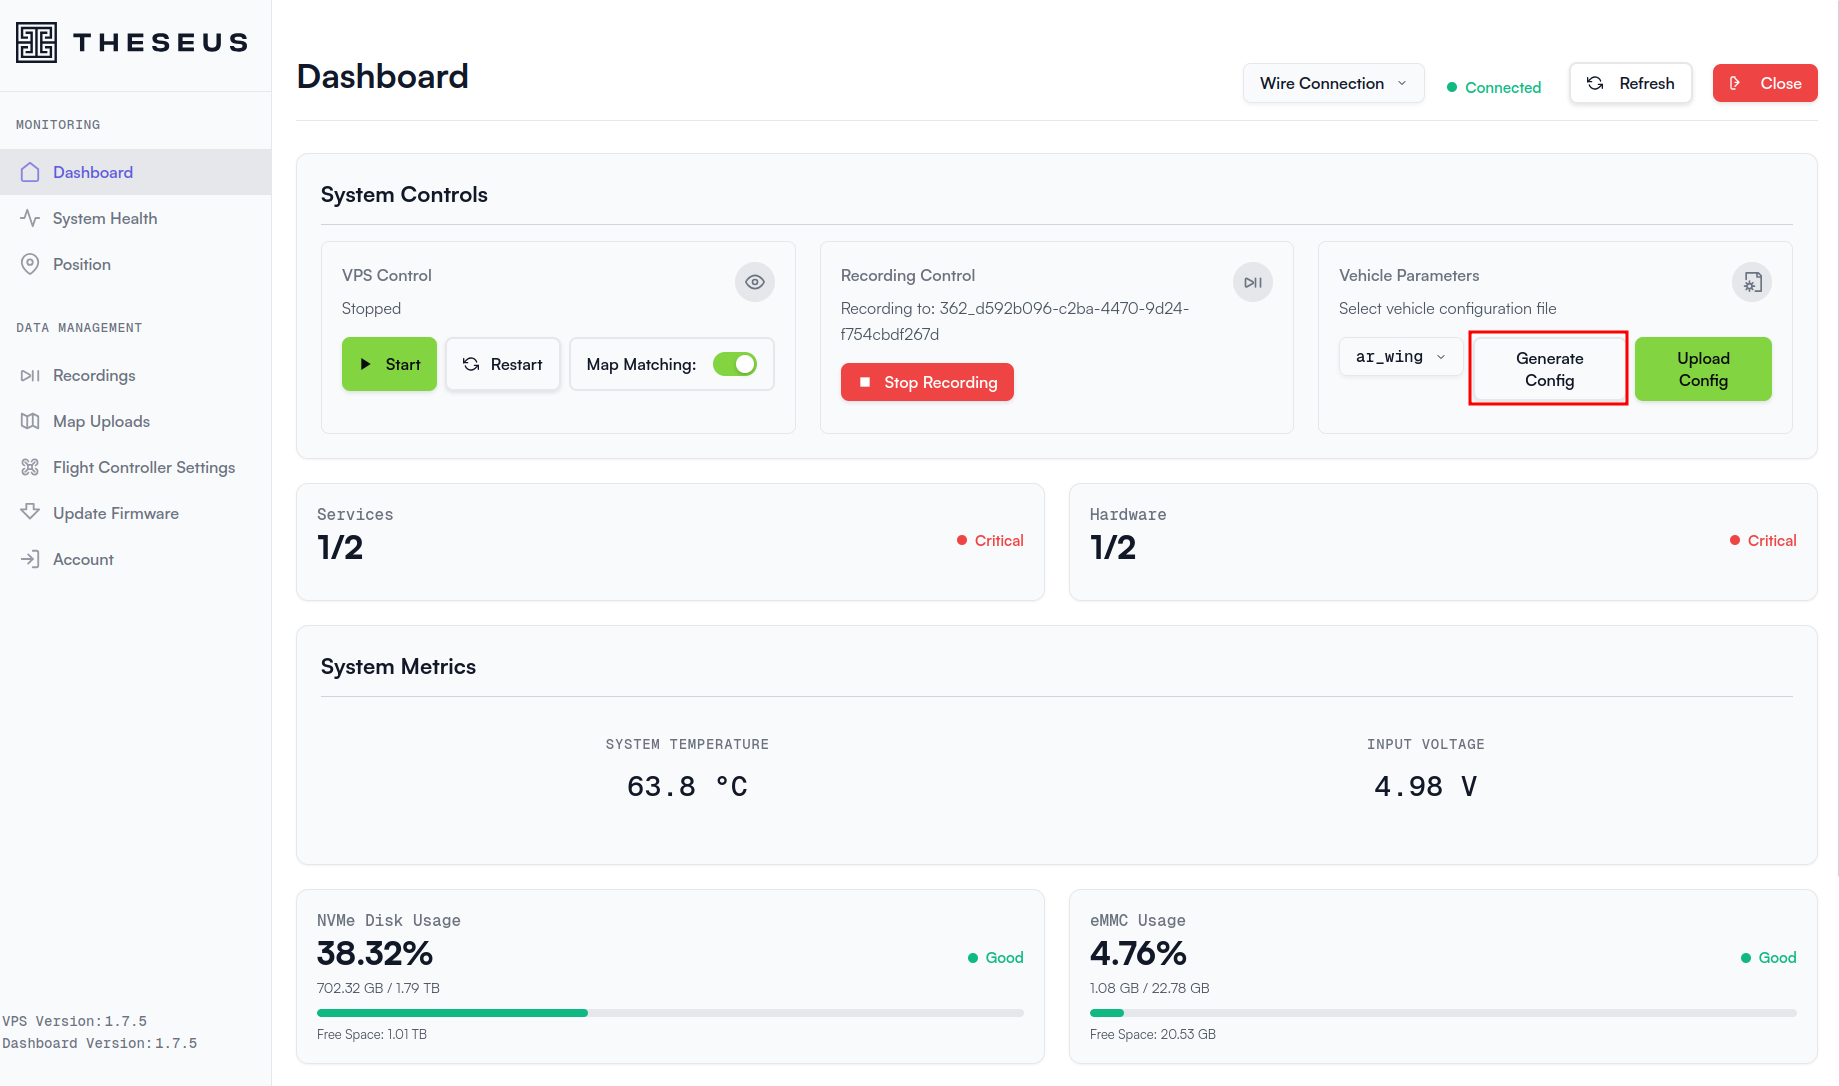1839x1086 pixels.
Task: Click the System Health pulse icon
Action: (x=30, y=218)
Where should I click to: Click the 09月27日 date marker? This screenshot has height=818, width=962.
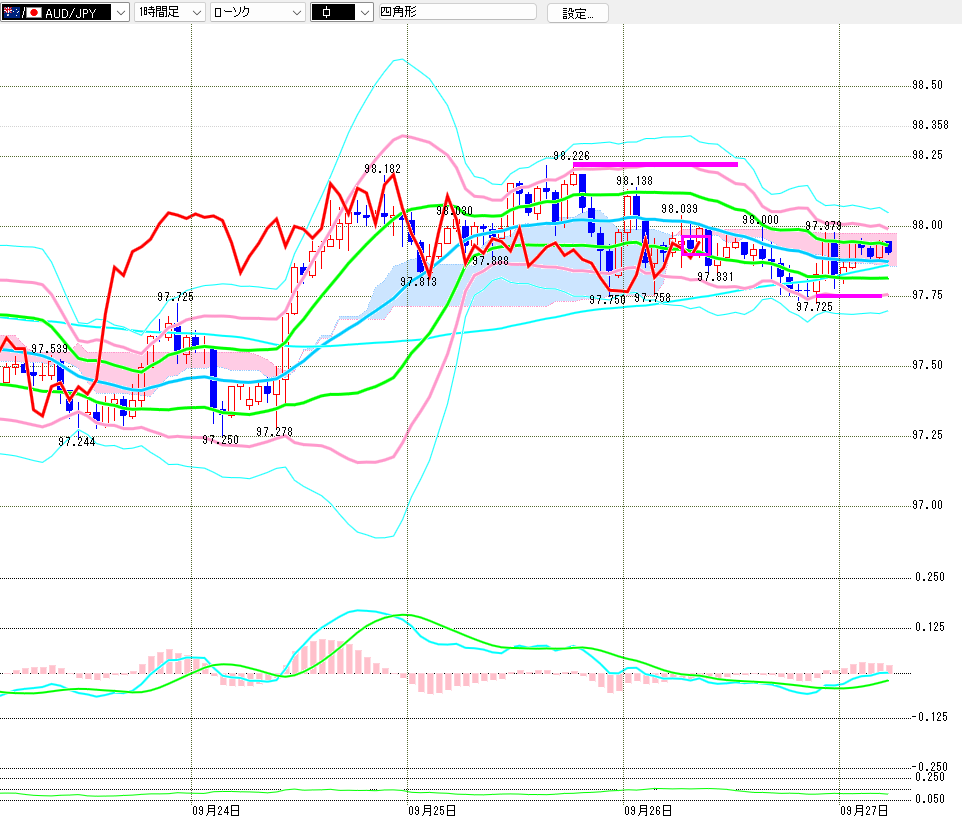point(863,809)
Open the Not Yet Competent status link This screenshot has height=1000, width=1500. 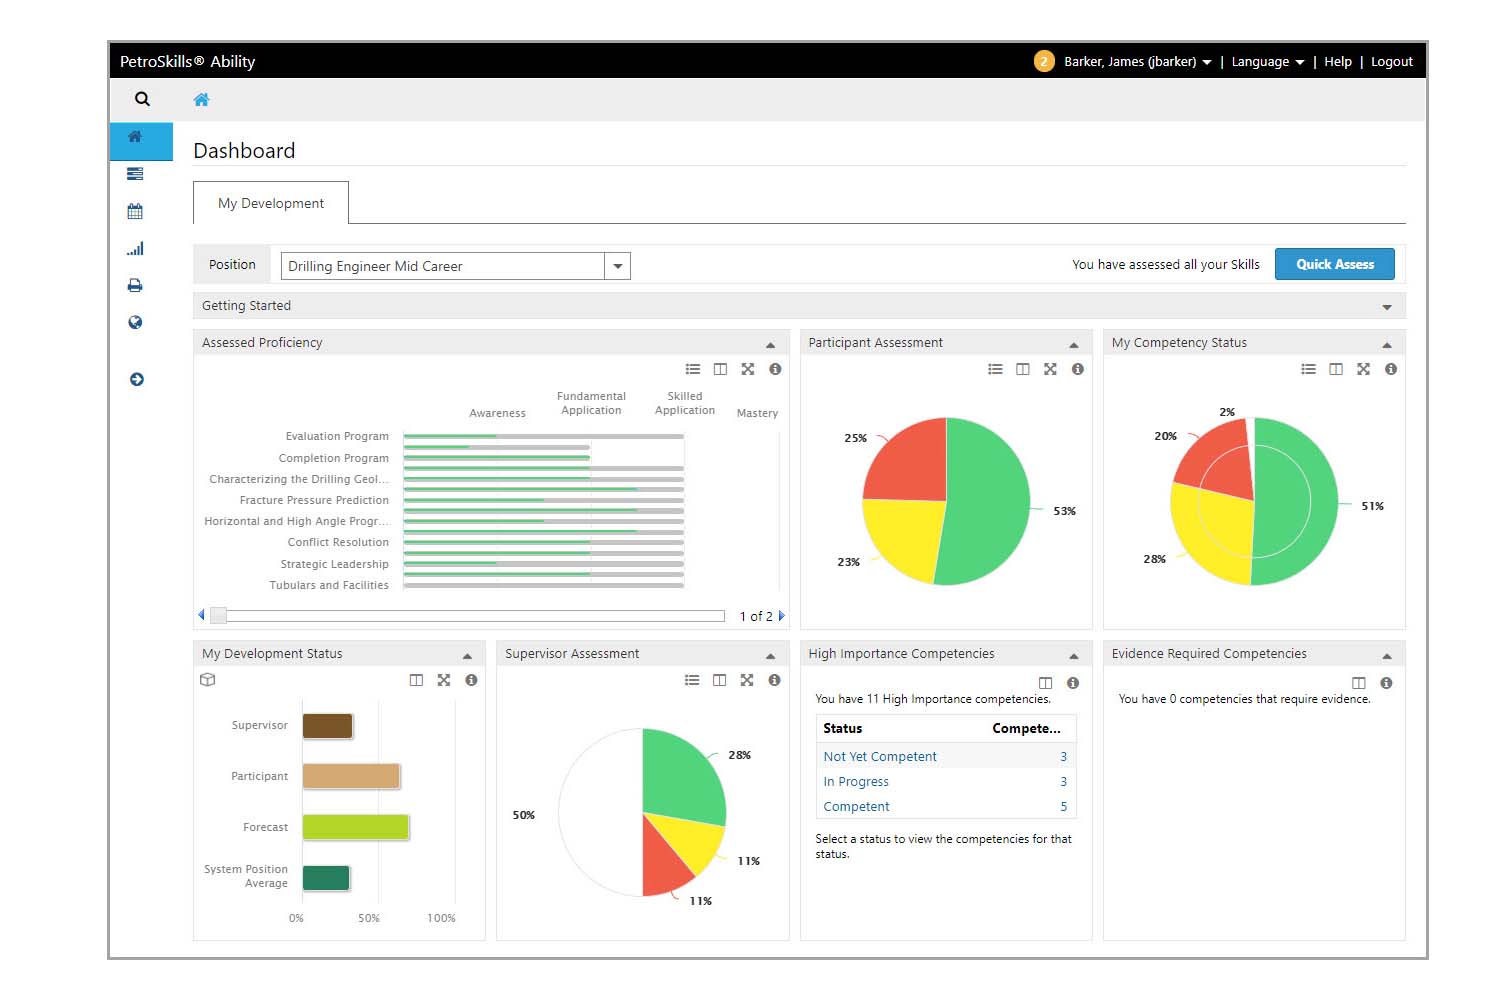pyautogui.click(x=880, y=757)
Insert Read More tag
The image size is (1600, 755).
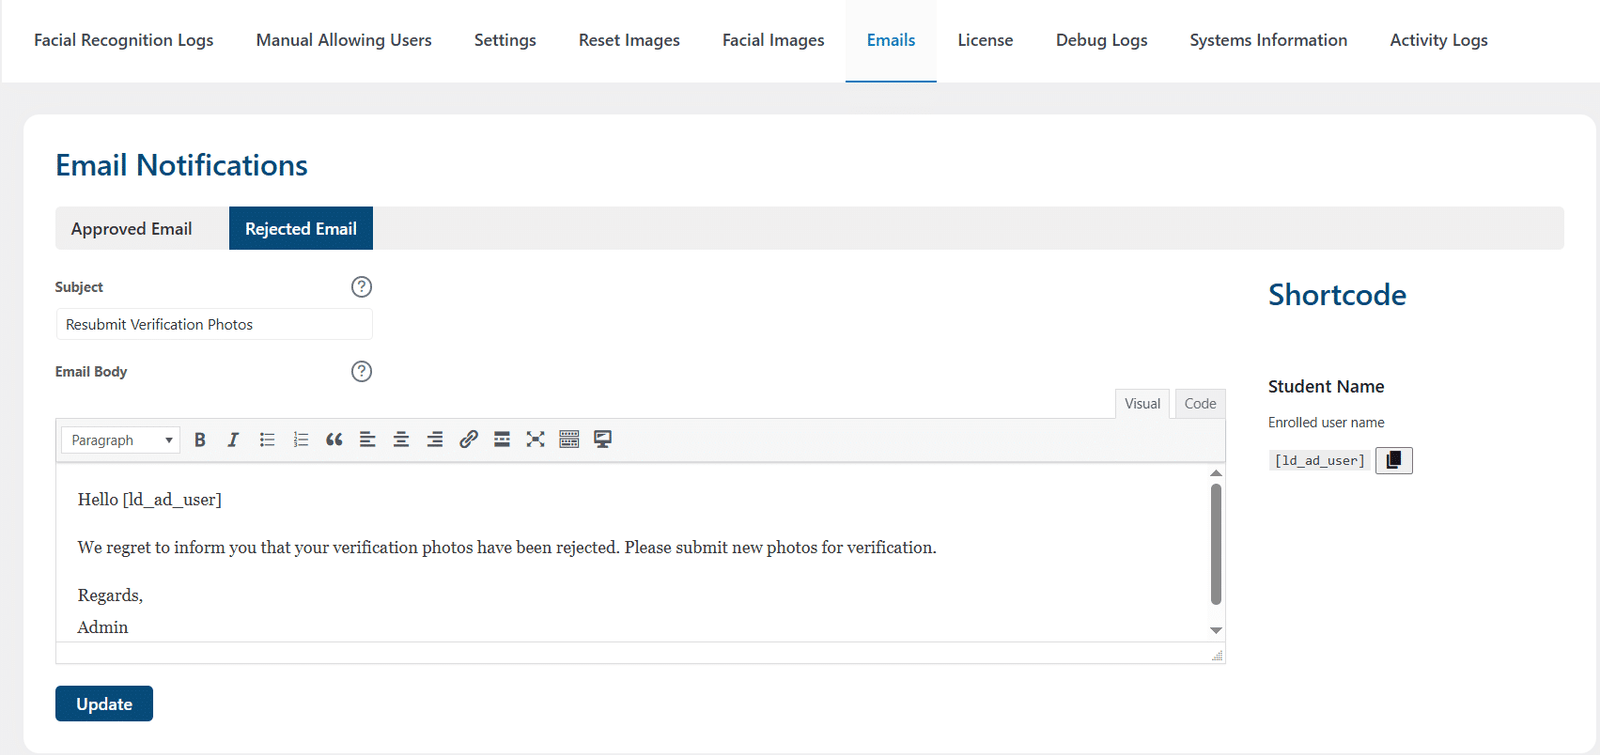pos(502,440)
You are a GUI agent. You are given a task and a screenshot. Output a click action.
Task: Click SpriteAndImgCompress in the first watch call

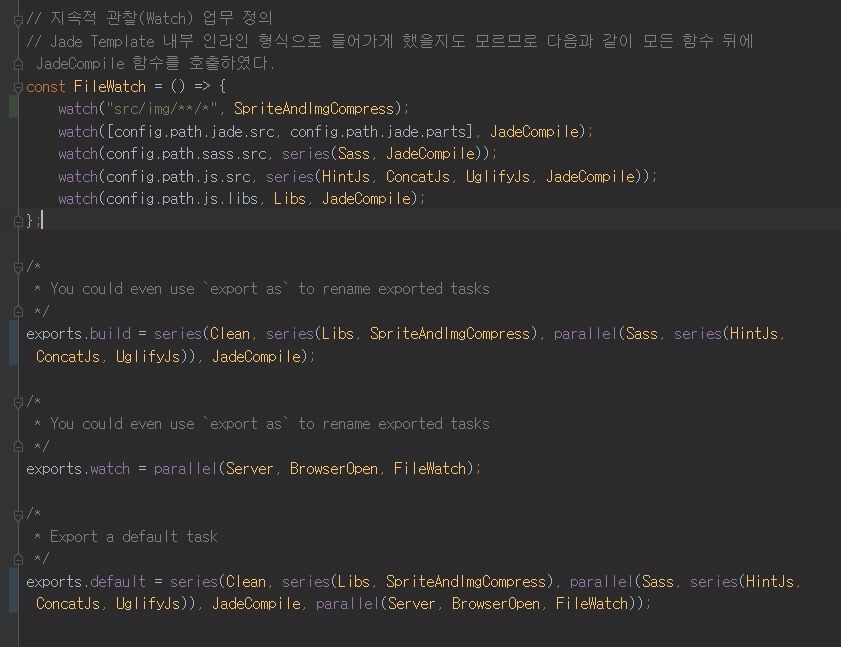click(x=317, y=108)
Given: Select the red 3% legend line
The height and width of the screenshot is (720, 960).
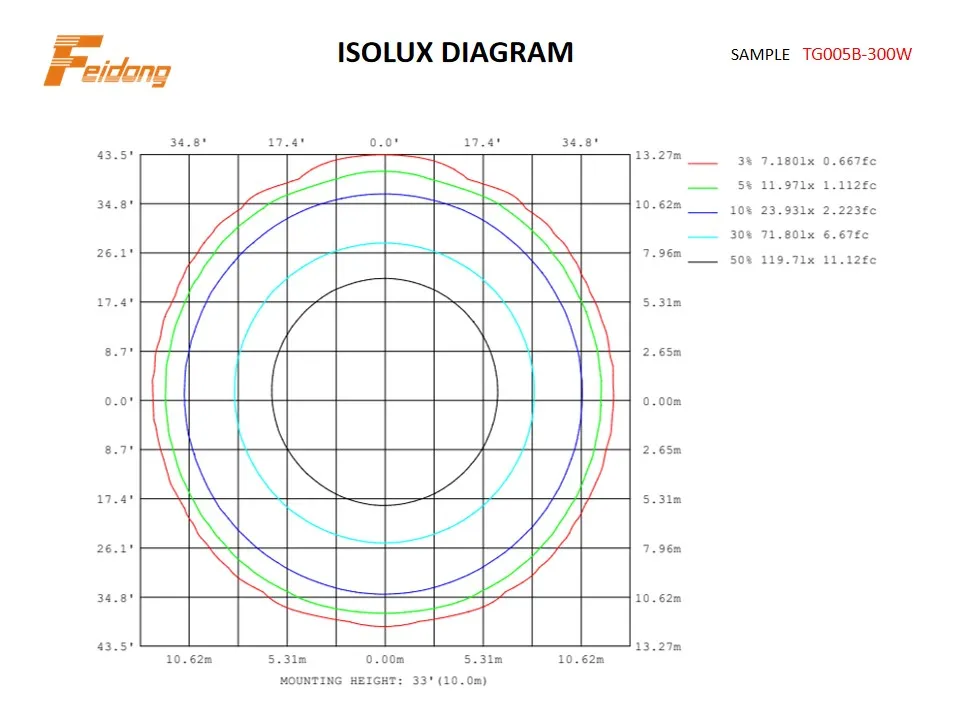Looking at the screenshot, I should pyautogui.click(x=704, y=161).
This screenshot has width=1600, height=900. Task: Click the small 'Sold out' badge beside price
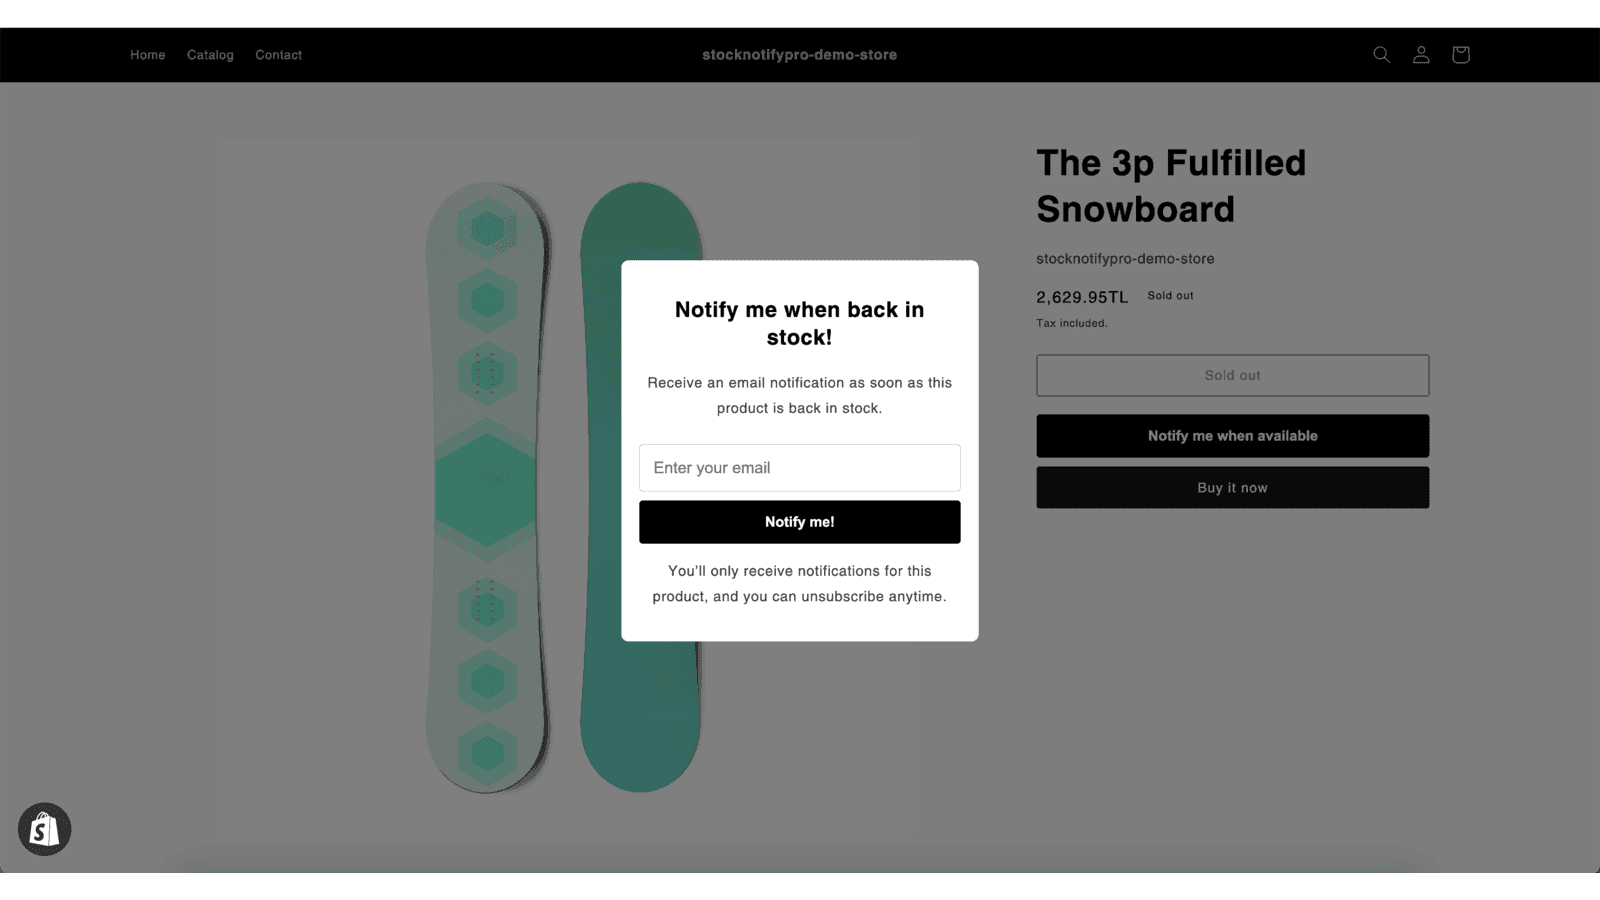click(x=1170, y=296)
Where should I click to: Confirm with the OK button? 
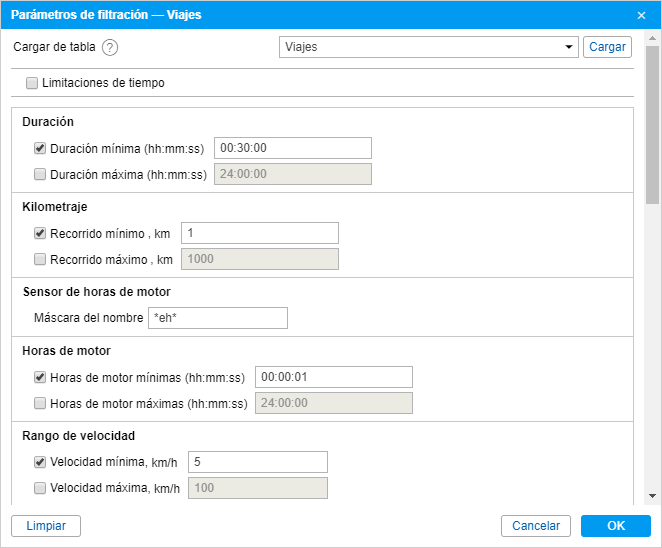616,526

■ **Task instructions**: Could the lines from the one with "Task: Click SpriteAndImgCompress" through the last line of the material above be written out exactly, both included, with pictures left out?

■ **Expected answer**:
Task: Click SpriteAndImgCompress in the first watch call

click(x=317, y=108)
Given: Select the red 3% legend line
The height and width of the screenshot is (720, 960).
Looking at the screenshot, I should pyautogui.click(x=704, y=161).
This screenshot has width=1600, height=900. Task: Click the small 'Sold out' badge beside price
click(x=1170, y=296)
Where should I click to: Confirm with the OK button? 
616,526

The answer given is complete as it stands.